Dvorak raised his eyebrows when he saw the chief. Or rather, he raised the one that was still mobile, giving his face a satanically lopsided look. “Good lord. Are you completely lacking in good sense?” he said. “Are you sure you want to be part of this?”

The chief nodded.

“Idiot. I wouldn’t be here if I didn’t have to.” Dvorak pivoted on his cane and limped back up the way he had come. The chief and the dep followed, so Mark went along, too, wondering as they moved slowly up the institutional, lino-and-fluorescent hall if they were going through the battered metal doors at its end. He wasn’t sure what was behind there, past the public rooms of the mortuary, and he desperately didn’t want to find out. Which, he knew, didn’t make any sense for a career cop. He had seen dead bodies before. Three. But the sight was endurable in the crime scene, with the blood and the violence attending. Maybe because the bodies didn’t seem like dead people there. They were evidence.

But laid out on a steel slab, with blue lips and black thread suturing up their cold skin… He shivered.

“Durkee?”

Mark snapped to. MacAuley was standing by one of the doorways, waiting for him. “You okay?” the deputy chief asked.

“Yes, sir,” Mark said, and he was, because he saw through the door that there was nothing in the room except the same sort of 1960s government-issue office furniture they had in the MKPD.

There were only two chairs facing Dr. Dvorak’s obsessively neat desk, so Mark took up a stance next to the door while the chief and MacAuley made themselves as comfortable as they could.

Dvorak sat. He picked up a manila file folder and squared it on the green baize blotter in front of him. “First thing,” he said. “I am not going to show you any pictures.”

The chief nodded.

“Second thing,” the pathologist said. “As is my custom in the case of a homicide, I moved directly from the recorded autopsy to the preliminary report.

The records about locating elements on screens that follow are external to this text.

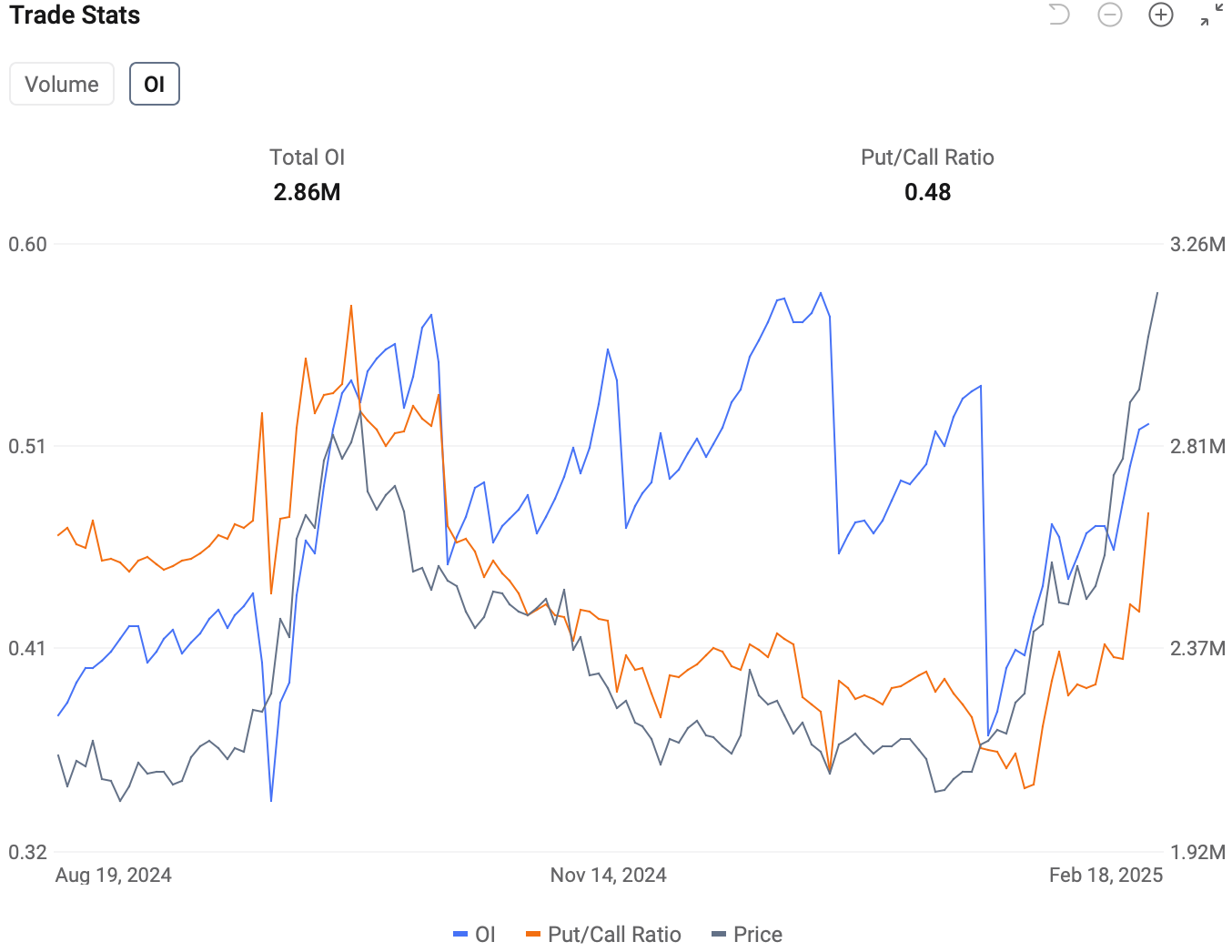Collapse the chart from fullscreen view

pos(1211,15)
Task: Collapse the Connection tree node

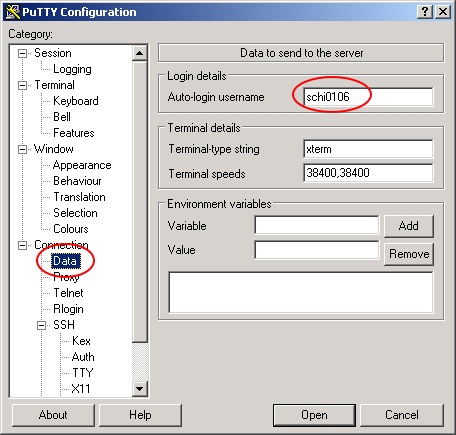Action: [22, 245]
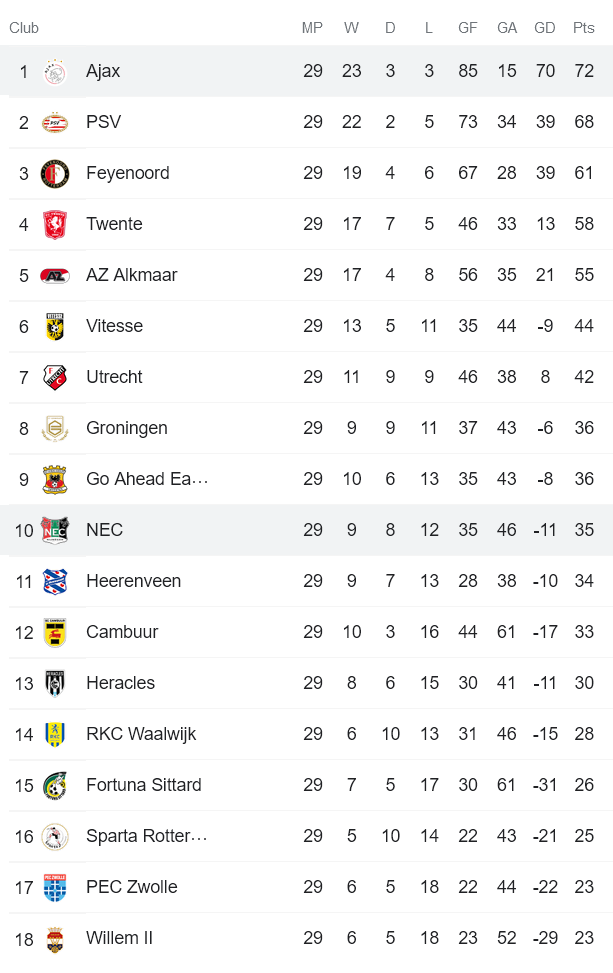Click the Groningen club logo
613x973 pixels.
click(55, 429)
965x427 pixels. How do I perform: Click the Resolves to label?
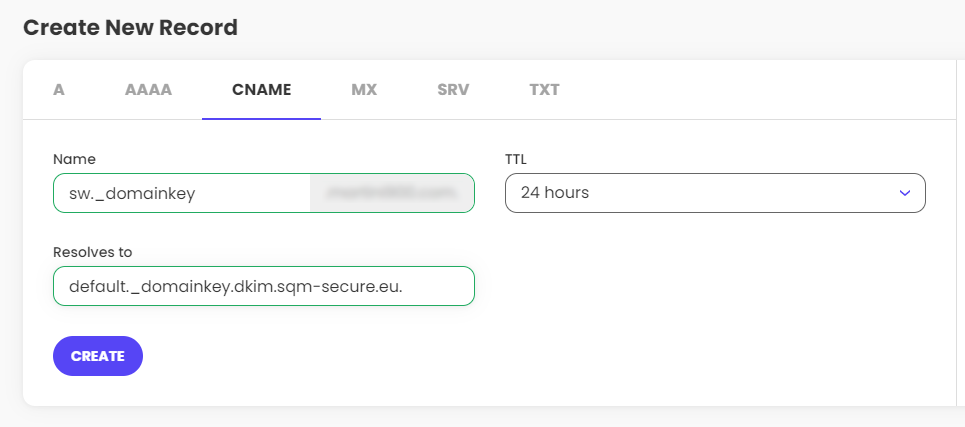tap(93, 252)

Therefore, I won’t be ready to release the body until tomorrow at the earliest.”

He meant, Mark realized, that he had to finish putting the pieces that had been Mrs. Van Alstyne back together.

The ME splayed his fingers across his scarred forehead. His nails were very clean and very blunt. “I have to tell you,” he said, “this has been the most disturbing autopsy I’ve done since I started in this position.” He lowered his hand and looked at the chief. “The bulk of my work is as a pathologist. If I have more than two suspicious deaths a year, it’s a banner event. That’s what I wanted when I came here. Peaceful work in a quiet county. I never really stopped to think that sooner or later I’d be autopsing,” his voice broke sharply, “someone I know.” He looked at the chief. His pale eyes were wet.